Terrorism concerns have prompted President Bush to sign an emergency executive order to arrest and detain all three million of the nation's lite-brite toys. Lite-Brites displaying smartass cartoon characters terrorized Boston and brought the city to a standstill while police negotiators attempted to talk the electric devices down from bridges and overpasses.
A little publicized provision of the Patriot Act allows the president to arrest "games, toys, and thingamabobs" without charges and detain them indefinitely. Lite-brites may also have their batteries removed if there is an imminent national security risk.
Lite-brite manufacturer Hasbro denied rumors that the brightly colored lights were made in Pakistani madrassas.
Police and FBI agents were sweeping the country to round up all lite-brites. Several kindergarteners were arrested for obstructing police business.
Bush administration officials refused to discuss what would become of the detained toys. They did deny reports of lite-brites being tortured by having their little plastic bulbs crushed one by one.
It is believed the lite-brites will be housed in a secure warehouse at Guantanamo.

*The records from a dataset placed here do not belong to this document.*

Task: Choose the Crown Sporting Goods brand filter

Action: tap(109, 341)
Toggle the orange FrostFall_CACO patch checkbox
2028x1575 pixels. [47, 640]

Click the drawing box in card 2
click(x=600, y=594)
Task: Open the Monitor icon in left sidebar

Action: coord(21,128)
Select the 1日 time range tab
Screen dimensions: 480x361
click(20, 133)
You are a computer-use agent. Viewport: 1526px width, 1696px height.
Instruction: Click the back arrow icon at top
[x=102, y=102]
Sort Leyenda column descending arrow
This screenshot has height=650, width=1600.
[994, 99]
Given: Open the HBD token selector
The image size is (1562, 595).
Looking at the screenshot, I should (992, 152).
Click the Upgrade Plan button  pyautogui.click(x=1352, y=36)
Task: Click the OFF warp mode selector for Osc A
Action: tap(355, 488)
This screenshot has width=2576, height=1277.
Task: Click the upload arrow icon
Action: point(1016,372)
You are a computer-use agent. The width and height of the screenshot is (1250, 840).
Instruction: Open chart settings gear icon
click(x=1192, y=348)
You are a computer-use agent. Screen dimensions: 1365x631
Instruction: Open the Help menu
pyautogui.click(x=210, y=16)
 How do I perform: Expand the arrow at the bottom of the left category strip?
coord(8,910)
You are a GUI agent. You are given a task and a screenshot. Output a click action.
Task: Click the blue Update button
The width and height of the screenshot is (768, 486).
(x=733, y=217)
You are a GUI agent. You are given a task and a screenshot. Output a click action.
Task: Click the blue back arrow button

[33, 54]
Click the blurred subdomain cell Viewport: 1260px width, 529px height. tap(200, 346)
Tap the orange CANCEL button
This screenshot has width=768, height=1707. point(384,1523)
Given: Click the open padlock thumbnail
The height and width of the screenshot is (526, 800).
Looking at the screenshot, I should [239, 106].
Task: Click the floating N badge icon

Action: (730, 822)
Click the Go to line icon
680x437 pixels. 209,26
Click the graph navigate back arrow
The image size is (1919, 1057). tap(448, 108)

White House Press Secretary Tony Snow denied that President Bush was using lite-brite fear to raise his sagging poll numbers and divert the nation's attention from the Iraq war. "This is legitimate hysteria," he said.
Most Americans seem resigned to losing a favorite toy if it is part of the war on terrorism. "I guess they had no choice," said one twelve-year-old in Dallas. "But now my Etch-a-Sketch is starting to look pretty nervous."